Exercise aim =>
Starting with the line that contains "You are a GUI" and stopping after the line that contains "Screen dimensions: 790x811", return each line below exactly as written, with no others.

Dataset excerpts =>
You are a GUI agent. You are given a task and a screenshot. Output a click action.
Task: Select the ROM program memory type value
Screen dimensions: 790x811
---
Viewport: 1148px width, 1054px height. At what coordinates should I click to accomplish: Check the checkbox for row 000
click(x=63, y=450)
==
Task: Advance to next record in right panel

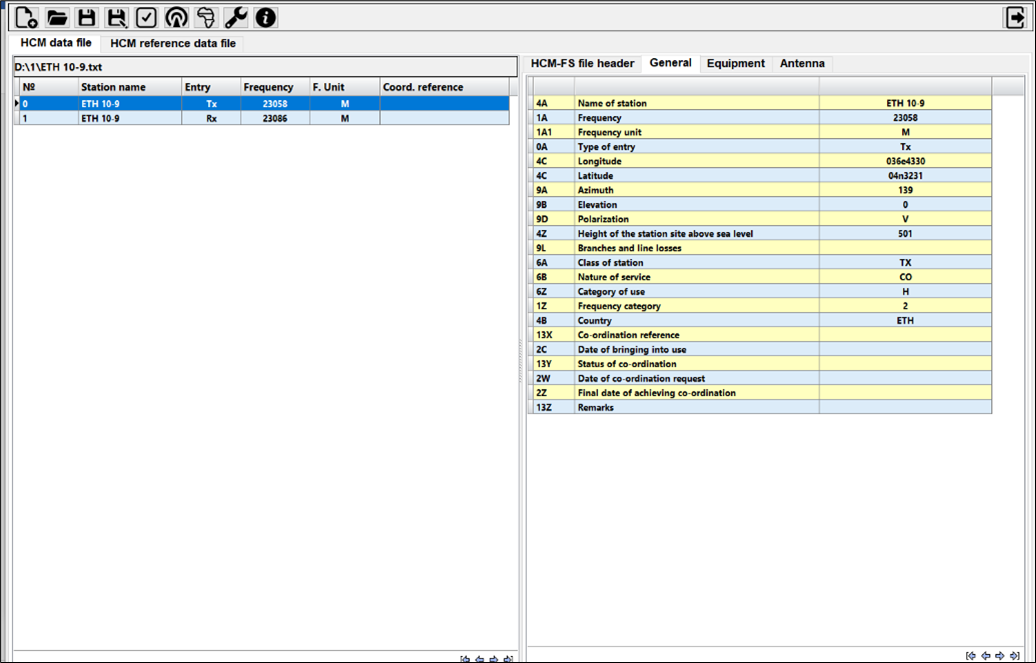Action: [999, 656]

Response to the task =>
You are a GUI agent. You are given a task and a screenshot. Output a click action.
Task: Select the ROM program memory type value
Screen dimensions: 790x811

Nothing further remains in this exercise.